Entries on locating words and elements
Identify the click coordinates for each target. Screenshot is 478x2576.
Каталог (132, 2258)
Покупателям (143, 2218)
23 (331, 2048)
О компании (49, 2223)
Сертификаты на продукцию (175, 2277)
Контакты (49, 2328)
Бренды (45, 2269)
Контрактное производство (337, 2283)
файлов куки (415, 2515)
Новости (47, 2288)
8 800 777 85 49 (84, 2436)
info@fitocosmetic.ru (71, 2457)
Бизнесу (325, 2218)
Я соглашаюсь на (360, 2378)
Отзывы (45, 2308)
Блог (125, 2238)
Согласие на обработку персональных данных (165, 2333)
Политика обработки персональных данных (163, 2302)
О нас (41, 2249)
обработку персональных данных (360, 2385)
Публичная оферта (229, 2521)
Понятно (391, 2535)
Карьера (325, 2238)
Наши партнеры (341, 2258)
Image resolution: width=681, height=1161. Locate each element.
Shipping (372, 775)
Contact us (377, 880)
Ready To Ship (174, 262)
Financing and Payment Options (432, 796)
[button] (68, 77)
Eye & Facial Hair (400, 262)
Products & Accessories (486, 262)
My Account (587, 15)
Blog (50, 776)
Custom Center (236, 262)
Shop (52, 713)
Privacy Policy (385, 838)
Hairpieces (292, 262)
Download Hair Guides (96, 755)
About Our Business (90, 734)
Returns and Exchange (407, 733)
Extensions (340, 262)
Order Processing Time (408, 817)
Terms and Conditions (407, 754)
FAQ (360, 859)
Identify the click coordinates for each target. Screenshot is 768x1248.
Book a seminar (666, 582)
--
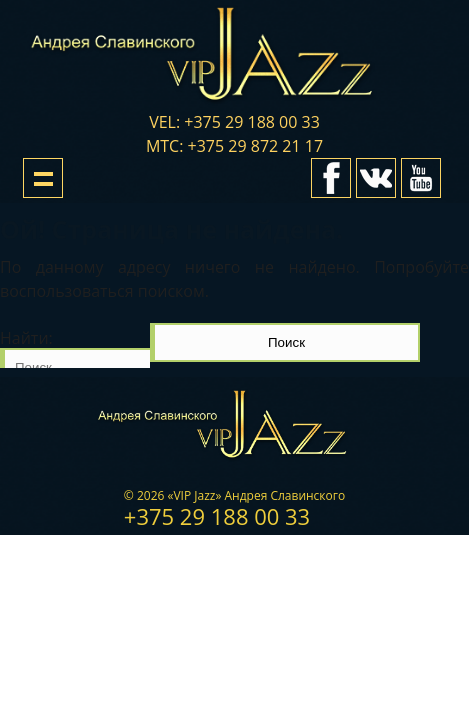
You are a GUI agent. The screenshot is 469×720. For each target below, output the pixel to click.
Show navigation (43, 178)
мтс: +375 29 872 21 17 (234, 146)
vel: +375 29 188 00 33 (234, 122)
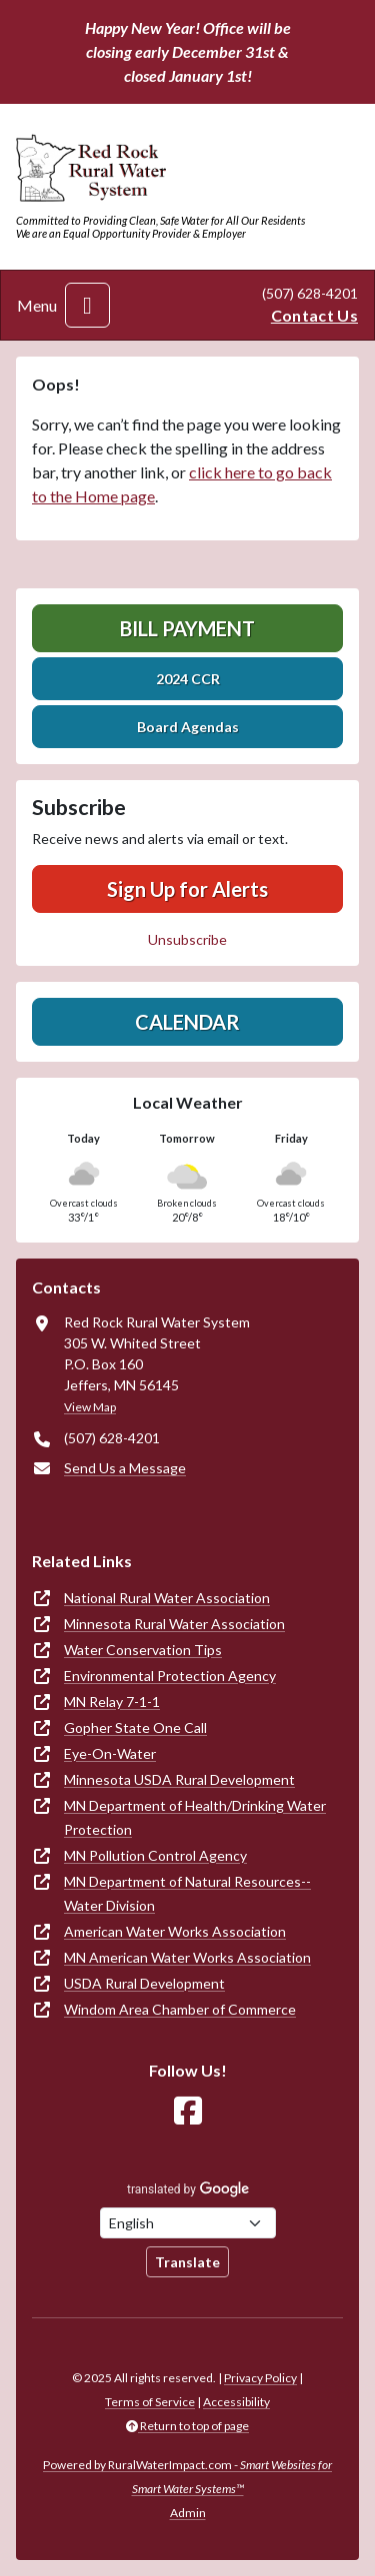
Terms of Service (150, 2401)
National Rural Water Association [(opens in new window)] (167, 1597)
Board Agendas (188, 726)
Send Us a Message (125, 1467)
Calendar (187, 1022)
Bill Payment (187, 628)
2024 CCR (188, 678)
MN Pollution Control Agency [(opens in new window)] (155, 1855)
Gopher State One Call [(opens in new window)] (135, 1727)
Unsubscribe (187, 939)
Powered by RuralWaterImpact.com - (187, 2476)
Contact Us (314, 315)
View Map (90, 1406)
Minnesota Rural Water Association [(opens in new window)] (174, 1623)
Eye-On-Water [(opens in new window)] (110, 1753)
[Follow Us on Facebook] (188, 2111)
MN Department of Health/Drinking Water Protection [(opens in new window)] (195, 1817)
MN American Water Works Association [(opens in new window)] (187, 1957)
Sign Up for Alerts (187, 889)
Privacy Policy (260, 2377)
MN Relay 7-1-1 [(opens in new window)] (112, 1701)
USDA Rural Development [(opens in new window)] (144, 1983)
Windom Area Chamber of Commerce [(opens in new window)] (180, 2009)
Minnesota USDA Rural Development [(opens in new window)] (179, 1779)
* * *
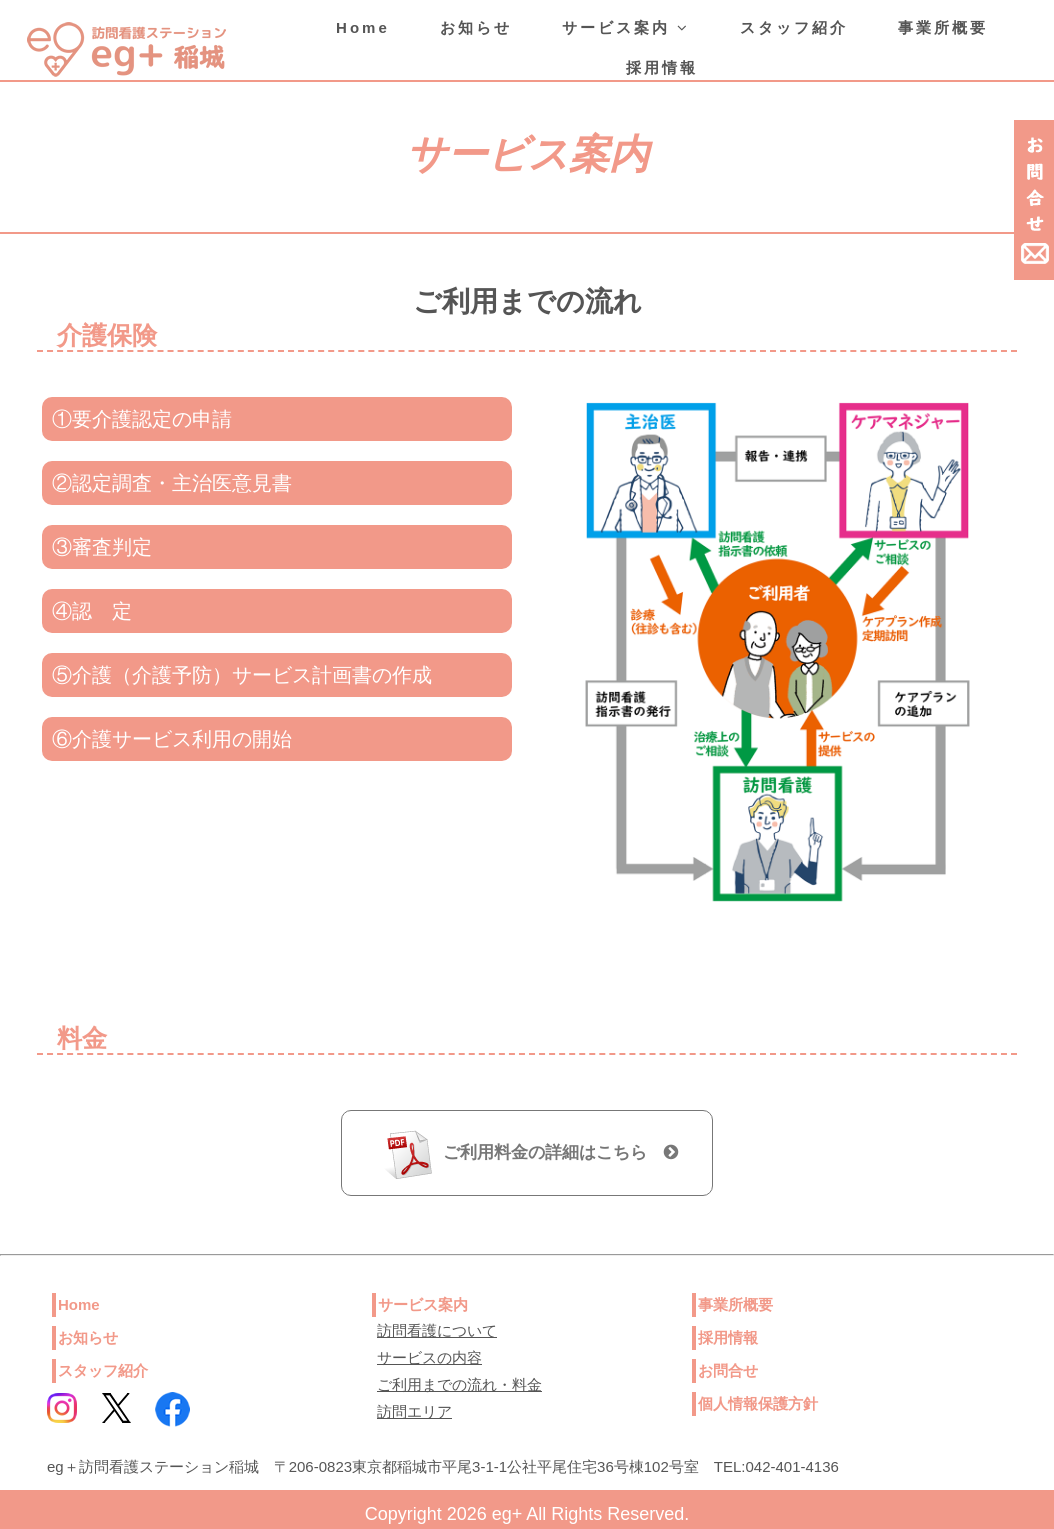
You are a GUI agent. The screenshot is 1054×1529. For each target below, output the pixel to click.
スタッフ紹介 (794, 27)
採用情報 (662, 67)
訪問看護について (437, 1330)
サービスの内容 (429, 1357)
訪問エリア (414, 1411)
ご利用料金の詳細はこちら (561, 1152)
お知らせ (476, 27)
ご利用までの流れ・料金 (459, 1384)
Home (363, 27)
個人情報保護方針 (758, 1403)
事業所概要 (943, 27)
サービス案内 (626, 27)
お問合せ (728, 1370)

**WRITTEN PROBLEM:** Please retype the lines word for word, starting at the line that contains "National Rural Water" and stopping after the line that contains "Windom Area Chamber".

**ANSWER TO THE PROBLEM:**
National Rural Water Association [(opens in new window)] (167, 1597)
Board Agendas (188, 726)
Send Us a Message (125, 1467)
Calendar (187, 1022)
Bill Payment (187, 628)
2024 CCR (188, 678)
MN Pollution Control Agency [(opens in new window)] (155, 1855)
Gopher State One Call [(opens in new window)] (135, 1727)
Unsubscribe (187, 939)
Powered by RuralWaterImpact.com - (187, 2476)
Contact Us (314, 315)
View Map (90, 1406)
Minnesota Rural Water Association [(opens in new window)] (174, 1623)
Eye-On-Water [(opens in new window)] (110, 1753)
[Follow Us on Facebook] (188, 2111)
MN Department of Health/Drinking Water Protection [(opens in new window)] (195, 1817)
MN American Water Works Association [(opens in new window)] (187, 1957)
Sign Up for Alerts (187, 889)
Privacy Policy (260, 2377)
MN Relay 7-1-1 [(opens in new window)] (112, 1701)
USDA Rural Development [(opens in new window)] (144, 1983)
Windom Area Chamber of Commerce [(opens in new window)] (180, 2009)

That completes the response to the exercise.